#### Exercise brief
Retype the items below, starting at the line that contains "Viewport: 1474px width, 812px" and going through the end of the items, both ends included. Leave the pictures out of your copy.

#### Information provided
** Begin **
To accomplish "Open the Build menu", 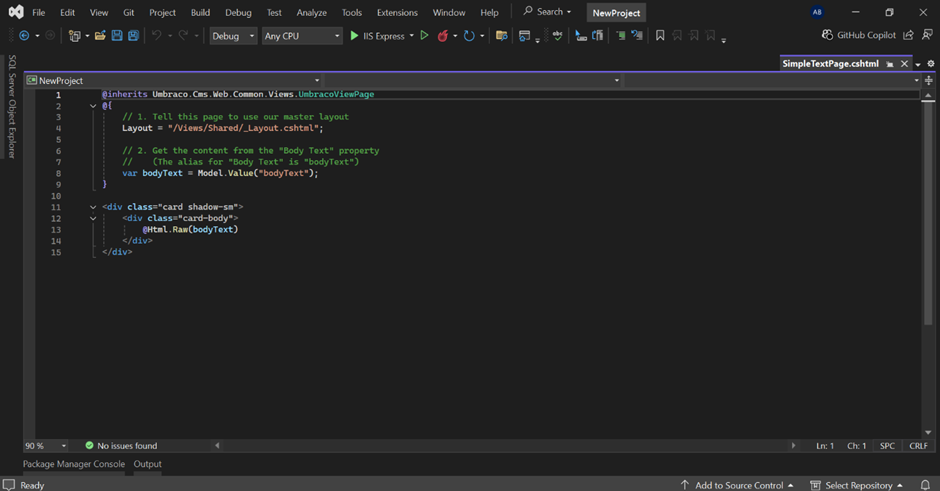I will click(200, 13).
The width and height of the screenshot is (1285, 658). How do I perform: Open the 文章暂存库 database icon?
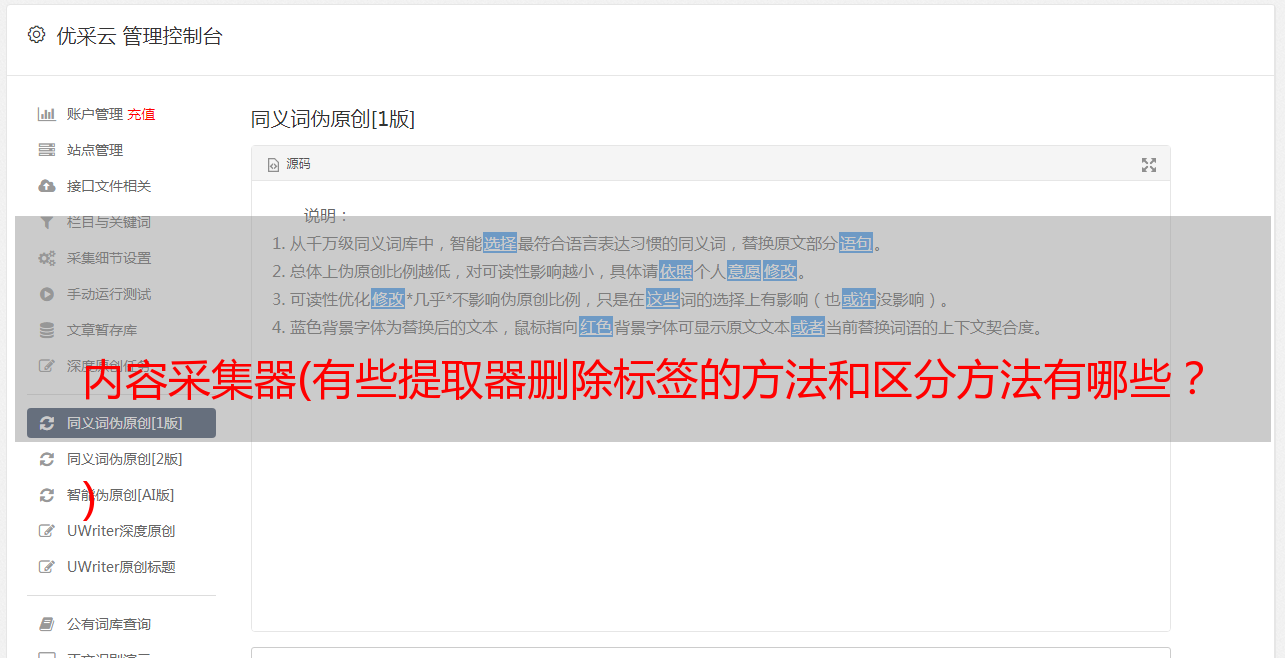pos(46,330)
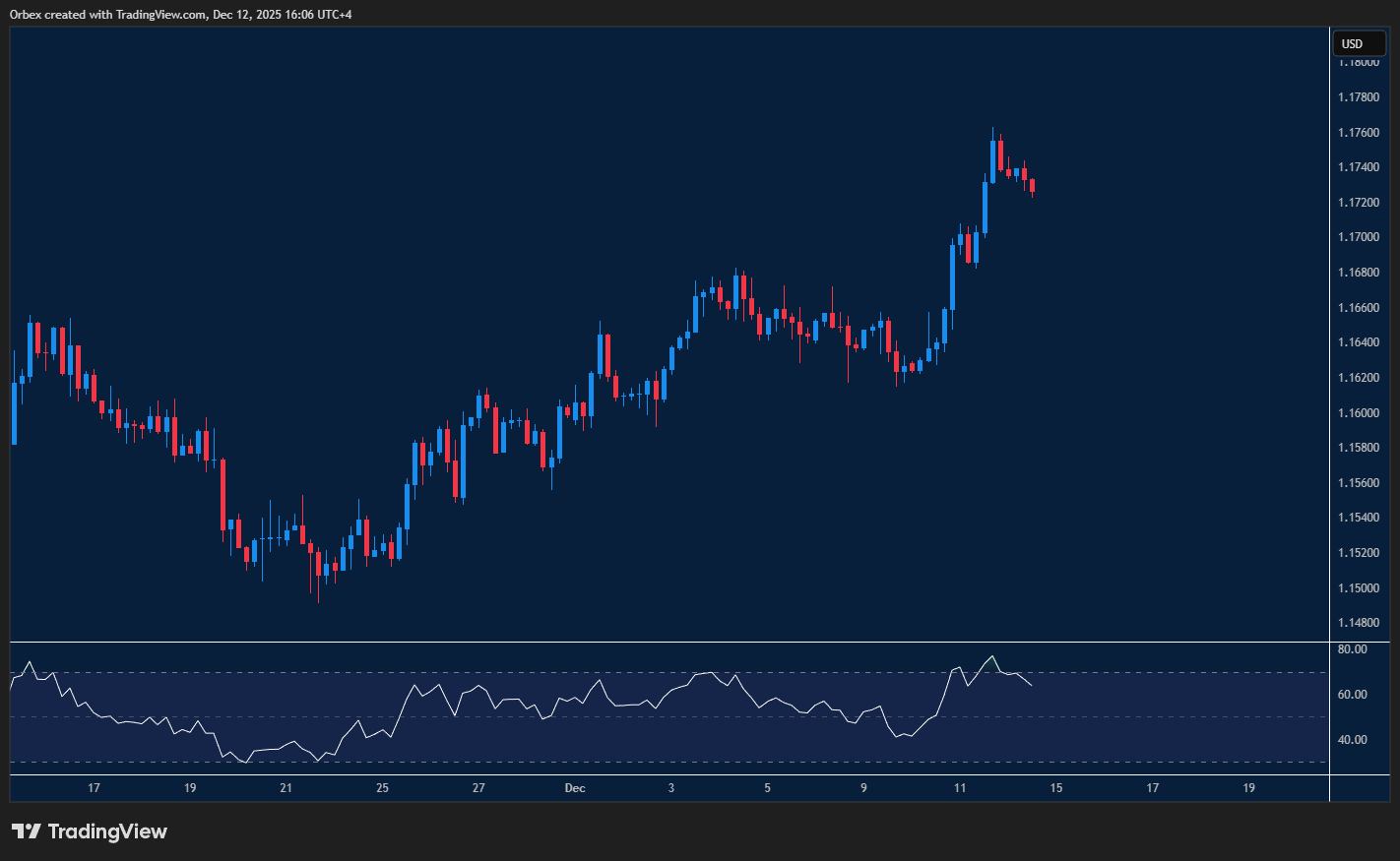Click the 80.00 label on RSI scale

1353,648
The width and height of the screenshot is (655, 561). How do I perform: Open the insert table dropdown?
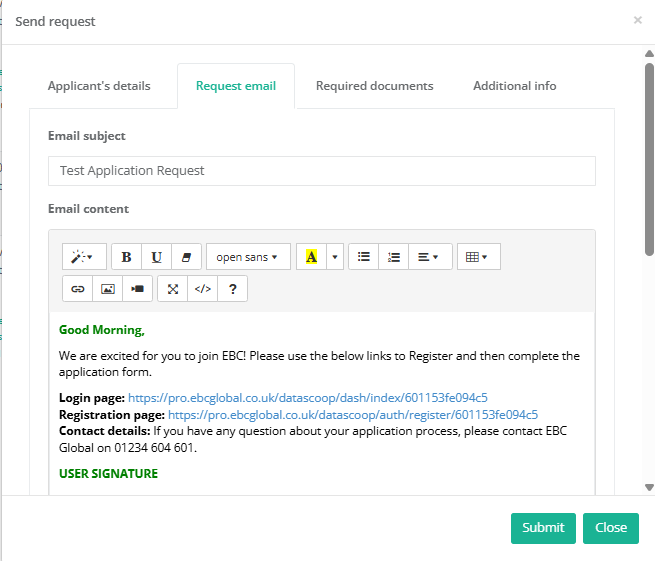click(x=478, y=257)
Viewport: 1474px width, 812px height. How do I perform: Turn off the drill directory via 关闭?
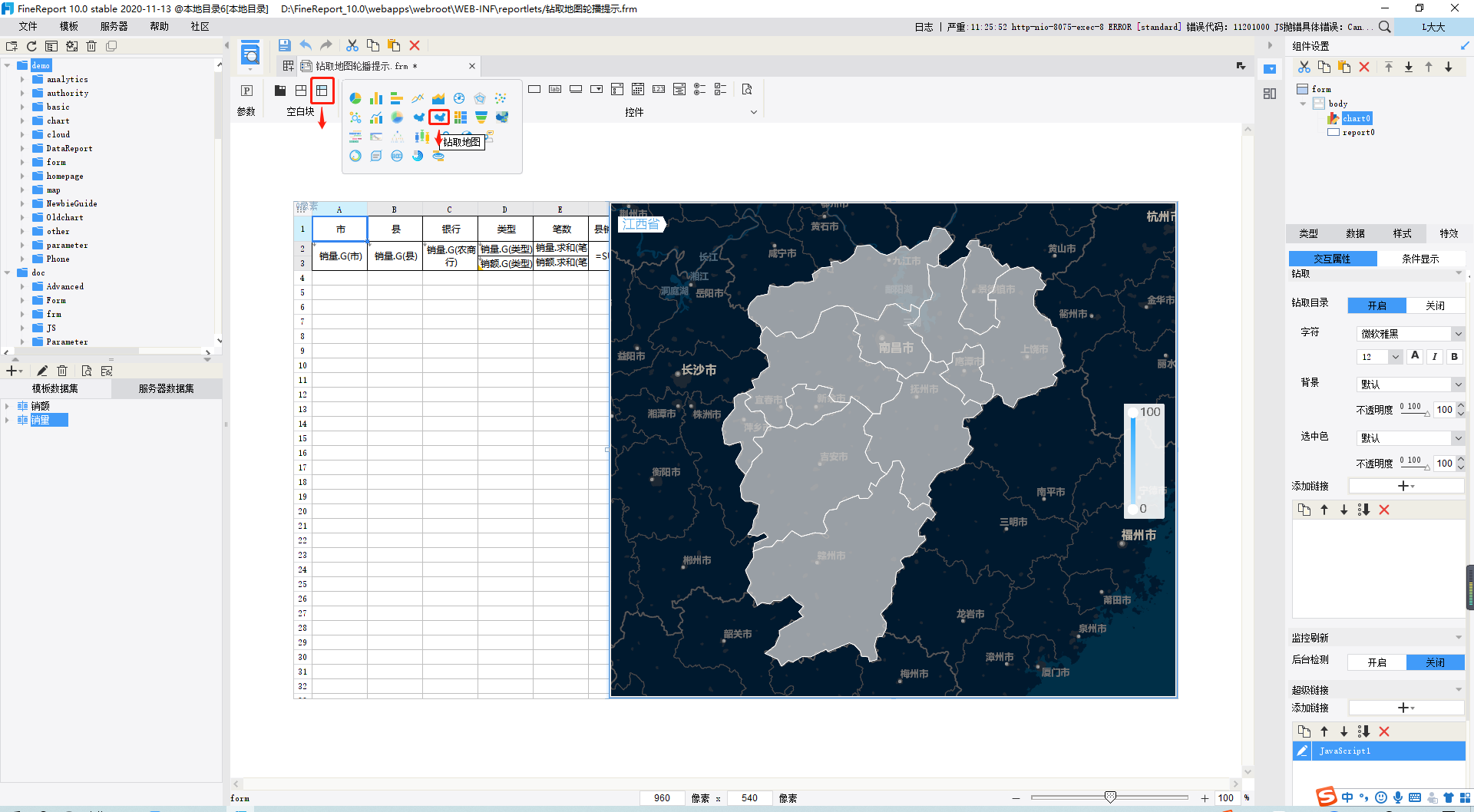coord(1435,305)
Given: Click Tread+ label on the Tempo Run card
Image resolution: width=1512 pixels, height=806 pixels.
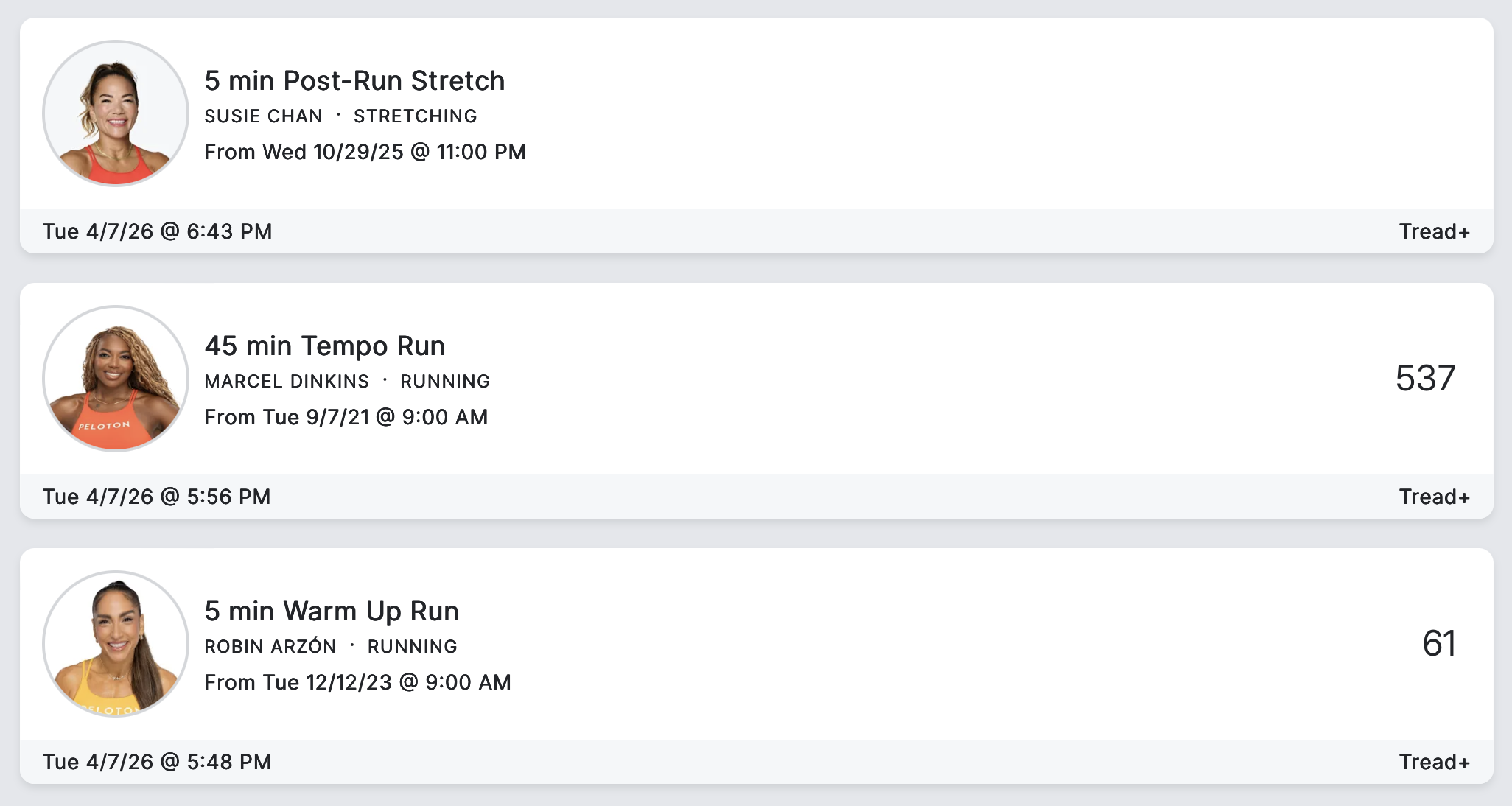Looking at the screenshot, I should click(x=1434, y=497).
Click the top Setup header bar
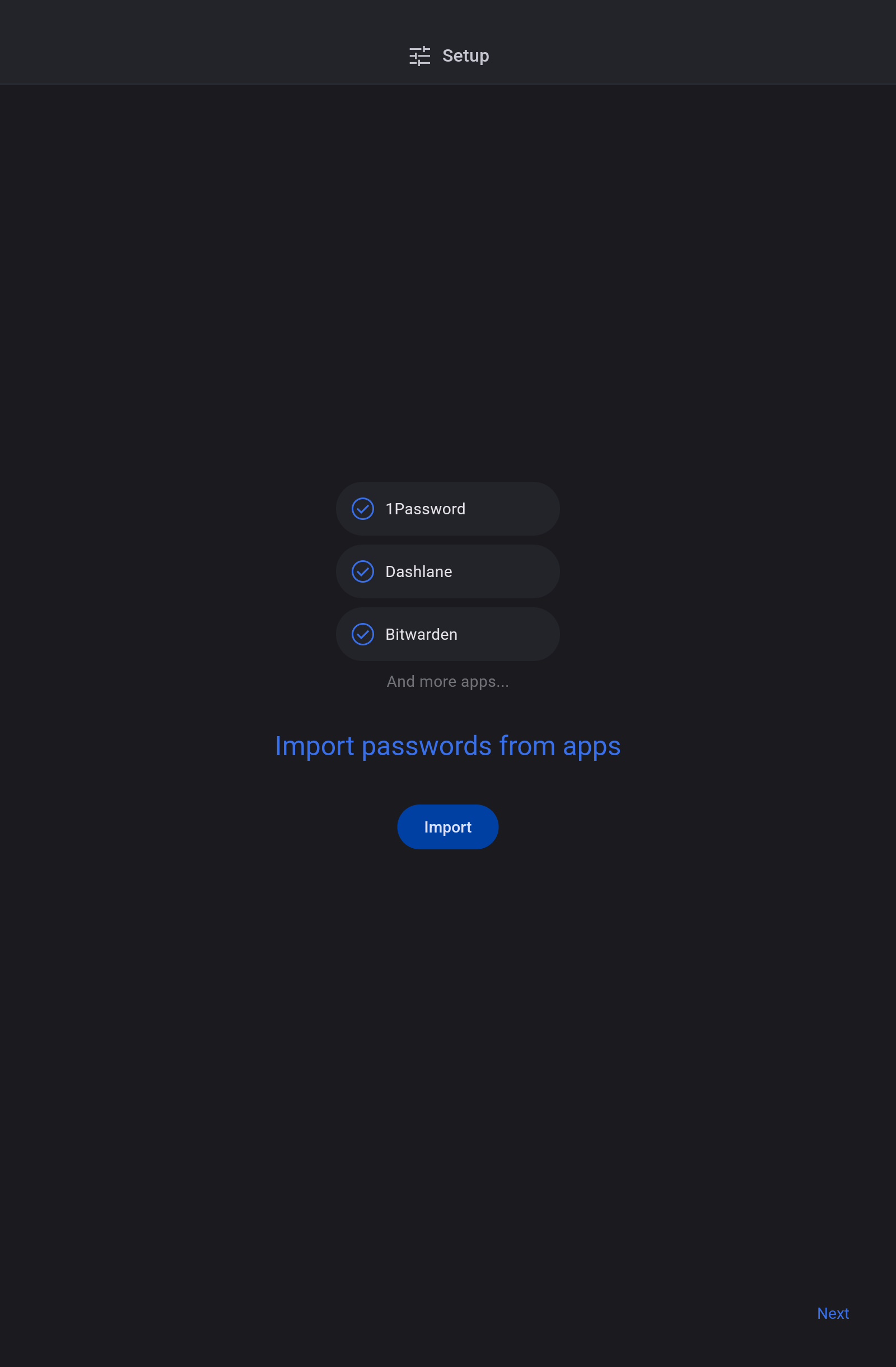The image size is (896, 1367). [447, 43]
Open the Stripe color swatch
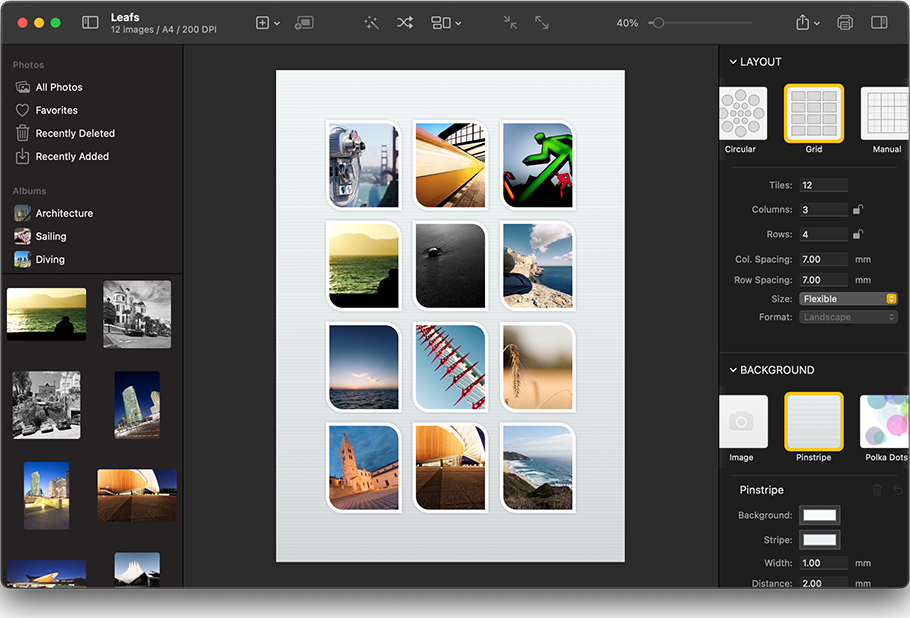Screen dimensions: 910x618 819,540
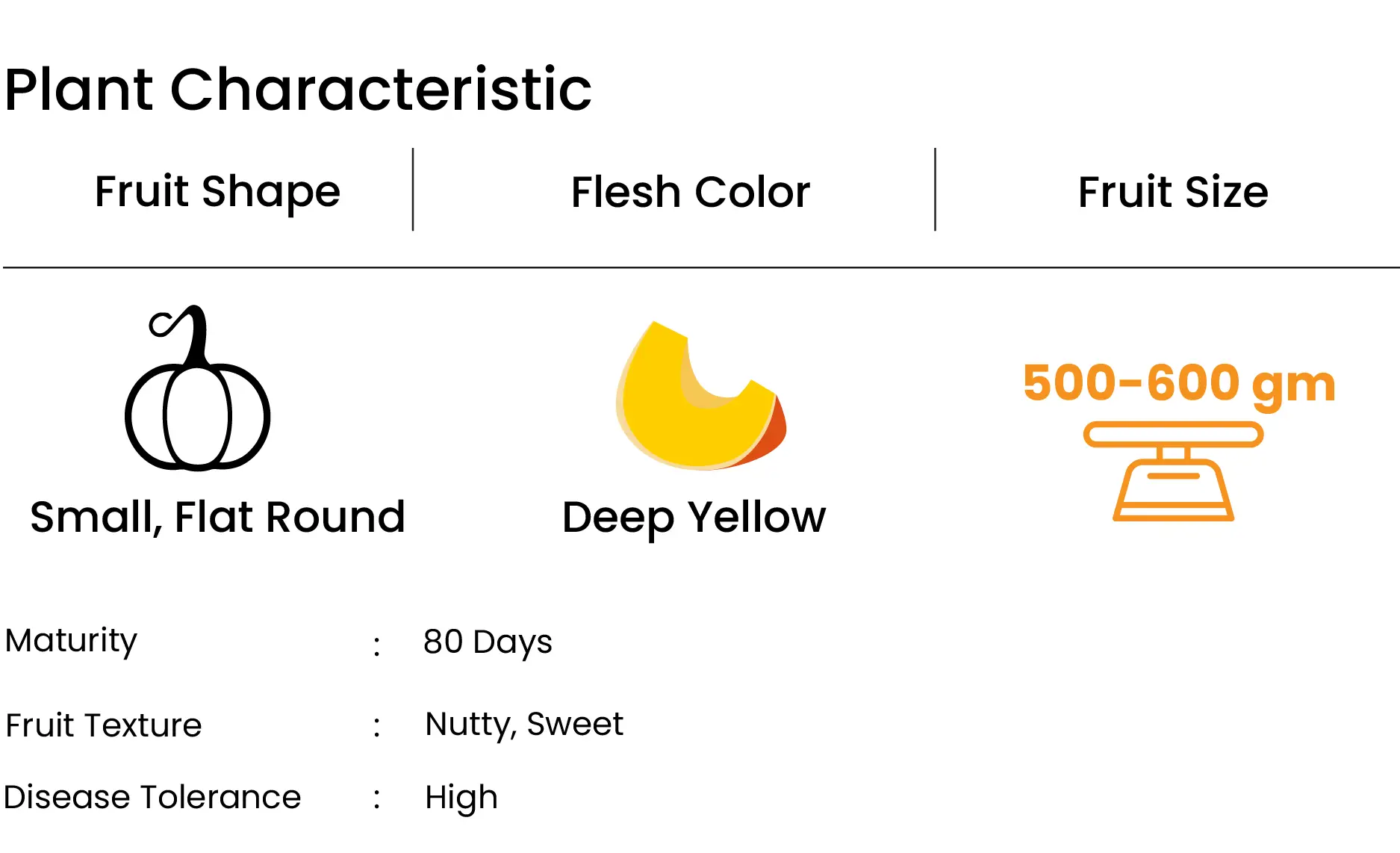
** End **
#### The result
Viewport: 1474px width, 812px height. How do I perform: Turn off the drill directory via 关闭?
coord(1435,305)
Given: Click Tread+ label on the Tempo Run card
Image resolution: width=1512 pixels, height=806 pixels.
Looking at the screenshot, I should click(x=1434, y=497).
Click the top Setup header bar
The image size is (896, 1367). [447, 43]
Open the Stripe color swatch
Screen dimensions: 910x618 819,540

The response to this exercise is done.